Es improbable que los ‘carabinieri’ arresten a Matteo Salvini: es su jefe. Sin embargo, motivos diríase que va habiendo para que lo hicieran, así de orden moral como legal. En tanto la propia fiscalía italiana dirime la responsabilidad penal del ministro por ciscarse en la resolución de un juez para el acogimiento en puerto de los náufragos del mar y de la vida que penan a bordo del “Open Arms”, la opinión pública, o cuando menos la parte de ella que conserva un poco de humanidad, se estremece ante las declaraciones y los actos de un político empeñado, según parece, en envilecer al pueblo del que ostenta representación.
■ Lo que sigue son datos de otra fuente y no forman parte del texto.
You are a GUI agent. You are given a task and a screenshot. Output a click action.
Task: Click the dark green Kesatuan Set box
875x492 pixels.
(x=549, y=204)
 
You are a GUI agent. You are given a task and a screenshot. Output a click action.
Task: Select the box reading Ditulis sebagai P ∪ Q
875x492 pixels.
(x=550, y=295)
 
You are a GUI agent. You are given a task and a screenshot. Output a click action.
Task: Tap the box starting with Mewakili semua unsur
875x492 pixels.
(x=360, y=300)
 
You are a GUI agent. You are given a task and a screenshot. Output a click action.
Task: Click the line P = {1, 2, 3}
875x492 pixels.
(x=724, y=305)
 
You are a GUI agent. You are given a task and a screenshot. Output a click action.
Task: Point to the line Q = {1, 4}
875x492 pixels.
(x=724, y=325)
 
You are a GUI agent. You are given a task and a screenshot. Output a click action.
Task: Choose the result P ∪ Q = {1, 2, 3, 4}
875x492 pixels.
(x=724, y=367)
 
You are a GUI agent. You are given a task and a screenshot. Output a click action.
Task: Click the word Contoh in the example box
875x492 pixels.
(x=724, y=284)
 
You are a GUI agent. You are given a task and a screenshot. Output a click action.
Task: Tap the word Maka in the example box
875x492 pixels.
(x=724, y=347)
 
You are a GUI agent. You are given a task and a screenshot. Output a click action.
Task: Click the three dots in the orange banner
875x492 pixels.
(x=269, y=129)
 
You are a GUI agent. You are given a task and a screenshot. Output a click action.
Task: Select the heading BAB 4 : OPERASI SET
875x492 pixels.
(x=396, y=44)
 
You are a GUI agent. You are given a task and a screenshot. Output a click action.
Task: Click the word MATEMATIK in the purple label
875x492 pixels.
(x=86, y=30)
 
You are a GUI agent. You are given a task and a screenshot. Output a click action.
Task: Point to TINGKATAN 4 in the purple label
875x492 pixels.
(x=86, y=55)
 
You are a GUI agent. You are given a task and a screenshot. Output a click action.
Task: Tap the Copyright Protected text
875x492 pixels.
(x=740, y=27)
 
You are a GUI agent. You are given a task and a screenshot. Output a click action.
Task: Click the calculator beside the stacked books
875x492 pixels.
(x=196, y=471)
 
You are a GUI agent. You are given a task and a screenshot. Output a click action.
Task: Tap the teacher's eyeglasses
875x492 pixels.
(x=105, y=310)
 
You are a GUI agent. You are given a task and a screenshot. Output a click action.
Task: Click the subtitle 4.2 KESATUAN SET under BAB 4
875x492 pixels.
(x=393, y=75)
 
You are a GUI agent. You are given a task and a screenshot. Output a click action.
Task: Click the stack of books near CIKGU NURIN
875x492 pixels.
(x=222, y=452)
El fenómeno de la migración desesperada y masiva de África a Europa, del Sur hacia el Norte, del hambre al pan, es tan dramático como complejo, pero con actores de la talla moral del ministro de Interior italiano, también irresoluble, a menos que se pretenda que las columnas de fugitivos de la miseria, luego de haber cruzado a pie un continente duro y ser explotados, esclavizados, torturados, saqueados y violados por el camino, lleguen al mar y se ahoguen en él. Pero no se van ahogar todos, sino sólo aquellos que la perfidia populista de los Salvinis de Europa abandonen a merced de las olas, conculcando las leyes que exigen el más estricto cumplimiento, las leyes del mar.
Pero Matteo Salvini no solo conculca esas leyes cerrando aguas y puertos a la pobre gente que huye de lo que todos huiríamos y que se juega lo único que tiene, la vida, en pos de lo que todos buscaríamos, sino también las de supremo rango interno contenidas en la Constitución italiana, así como las que obligan a su país como signatario de los acuerdos internacionales relativos a los Derechos Humanos y al trato que los estados deben dispensar a las personas, particularmente a aquellas que por su condición de fugitivas buscan refugio, terreno salvífico, en unas condiciones de extrema vulnerabilidad.
Si Salvini tiene el terrible poder que exhibe sobre la vida de tantos seres humanos como simple ministro, podría pensarse que Italia, ese gran país, se desliza hacia la definitiva condición de estado fallido. ¿Y qué decir de Europa, sarpullida más y más de Salvinis e incapaz, por egoísmo, ceguera o desidia, de torcer los brazos ejecutores de una política no sólo cruel e inhumana, sino ineficaz para afrontar y resolver el problema de la migración descontrolada, que sólo puede ser abordada en Europa por políticos competentes, instruidos y con corazón. ¿Los hay? ¿Dónde, en tanto las naves de rescate se pudren, al pairo, en el hedor?